Olivier Père

Razzia sur la chnouf de Henri Decoin

ARTE diffuse Razzia sur la chnouf (1955) de Henri Decoin dans l’après-midi du vendredi 8 janvier à 13h35. C’est l’une des meilleures « série noire » françaises de cette période, qui confirme le retour en grâce de Jean Gabin auprès du public dans des rôles de policiers ou de gangsters, après le succès du magnifique Touchez pas au grisbi de Jacques Becker, sorti l’année précédente. L’acteur joue ici sur le deux tableaux, puisqu’il interprète – attention « spoiler » ! – un inspecteur infiltré dans le monde des trafiquants de drogue. Sous l’identité du Nantais, truand de retour en France après un séjour aux Etats-Unis, il feint de reprendre en main le réseau de la cocaïne (la « chnouf » comme on disait alors) et entre en contact avec les barons locaux et leurs nombreux intermédiaires, soucieux de tenir leur commerce à l’abri des interventions de la police. A la fois flic et voyou, Gabin domine avec son assurance habituelle une distribution d’excellents acteurs, parmi lesquels Marcel Dalio, Lino Ventura, Paul Frankeur et surtout la belle Magali Noël (photo en tête de texte), qui nous a quittée l’année dernière, dans le rôle de la maîtresse du Nantais. Razzia sur la chnouf baigne dans une atmosphère nocturne, celle des restaurants et clubs fréquentés par le milieu parisien, avec ses figures pittoresques et son argot de Paname. Henri Decoin ne se contente pas d’aligner les clichés en honnête artisan du genre. Razzia sur la chnouf traite avec sérieux d’un sujet tabou et rarement abordé à l’écran dans les années 50, la drogue.
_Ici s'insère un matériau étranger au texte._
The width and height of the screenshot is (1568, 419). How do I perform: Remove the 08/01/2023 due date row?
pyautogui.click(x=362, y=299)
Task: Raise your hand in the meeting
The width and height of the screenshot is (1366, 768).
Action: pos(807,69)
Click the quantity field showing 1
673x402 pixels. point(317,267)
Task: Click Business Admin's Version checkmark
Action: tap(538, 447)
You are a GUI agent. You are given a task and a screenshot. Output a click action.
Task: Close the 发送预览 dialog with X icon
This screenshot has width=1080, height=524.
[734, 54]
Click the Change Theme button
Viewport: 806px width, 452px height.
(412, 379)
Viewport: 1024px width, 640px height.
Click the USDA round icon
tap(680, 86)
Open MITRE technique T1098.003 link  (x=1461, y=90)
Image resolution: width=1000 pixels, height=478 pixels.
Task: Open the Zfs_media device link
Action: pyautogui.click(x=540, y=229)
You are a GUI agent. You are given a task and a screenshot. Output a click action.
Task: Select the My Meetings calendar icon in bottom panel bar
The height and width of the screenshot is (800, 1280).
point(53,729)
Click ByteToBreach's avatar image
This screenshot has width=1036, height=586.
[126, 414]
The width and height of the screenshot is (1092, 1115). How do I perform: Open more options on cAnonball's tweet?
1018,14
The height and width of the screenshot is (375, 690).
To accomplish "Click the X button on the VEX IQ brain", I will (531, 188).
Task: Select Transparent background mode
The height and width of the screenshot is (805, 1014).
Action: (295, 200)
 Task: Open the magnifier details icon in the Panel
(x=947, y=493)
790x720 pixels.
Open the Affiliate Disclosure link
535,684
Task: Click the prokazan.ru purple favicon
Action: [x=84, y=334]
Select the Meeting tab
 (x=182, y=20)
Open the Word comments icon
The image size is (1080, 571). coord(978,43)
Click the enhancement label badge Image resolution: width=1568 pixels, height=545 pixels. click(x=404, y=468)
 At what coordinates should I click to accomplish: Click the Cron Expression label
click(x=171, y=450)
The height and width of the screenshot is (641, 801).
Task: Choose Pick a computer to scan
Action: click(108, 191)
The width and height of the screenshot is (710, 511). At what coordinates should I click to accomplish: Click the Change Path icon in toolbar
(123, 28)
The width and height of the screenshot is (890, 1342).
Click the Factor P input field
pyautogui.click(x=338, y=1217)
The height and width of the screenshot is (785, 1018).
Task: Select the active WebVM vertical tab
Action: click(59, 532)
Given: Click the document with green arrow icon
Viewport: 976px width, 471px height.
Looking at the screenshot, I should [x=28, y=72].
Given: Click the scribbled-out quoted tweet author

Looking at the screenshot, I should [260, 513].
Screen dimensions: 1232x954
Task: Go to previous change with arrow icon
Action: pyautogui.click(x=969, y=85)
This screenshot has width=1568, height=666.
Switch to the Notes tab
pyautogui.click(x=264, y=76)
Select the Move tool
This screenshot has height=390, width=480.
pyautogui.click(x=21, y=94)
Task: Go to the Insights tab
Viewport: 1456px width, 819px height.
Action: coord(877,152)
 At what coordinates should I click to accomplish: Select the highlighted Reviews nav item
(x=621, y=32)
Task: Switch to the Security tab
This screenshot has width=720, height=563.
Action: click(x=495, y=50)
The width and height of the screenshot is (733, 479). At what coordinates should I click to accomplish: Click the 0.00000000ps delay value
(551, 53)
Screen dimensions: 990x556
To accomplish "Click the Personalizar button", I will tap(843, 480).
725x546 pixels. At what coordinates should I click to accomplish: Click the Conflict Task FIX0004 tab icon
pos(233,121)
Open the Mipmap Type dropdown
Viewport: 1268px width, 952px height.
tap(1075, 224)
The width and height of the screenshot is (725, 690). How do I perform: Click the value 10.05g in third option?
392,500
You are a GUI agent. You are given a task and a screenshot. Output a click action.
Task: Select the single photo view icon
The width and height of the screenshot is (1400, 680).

Sous influence du film noir américain sans doute, mais avec une approche réaliste qui lui est propre, Razzia sur la chnouf ne cache pas ses ambitions documentaires, en explorant toutes les facettes du trafic de drogue et ses sinistres protagonistes, du passeur au consommateur. Le film grouille de personnages pittoresques et de décors contrastés, nous évoluons du luxe bourgeois des gros bonnets de la drogue aux tripots sordides des quartiers interlopes, où va se perdre une toxicomane interprétée de façon inoubliable par Lila Kedrova.

Auguste Le Breton – qui adapte ici son propre roman – et Henri Decoin ne privilégient pourtant pas l’ambiance au détriment de l’action. Sans aucun temps mort, toujours aussi captivant à chaque nouvelle vision, Razzia sur la chnouf est une réussite totale.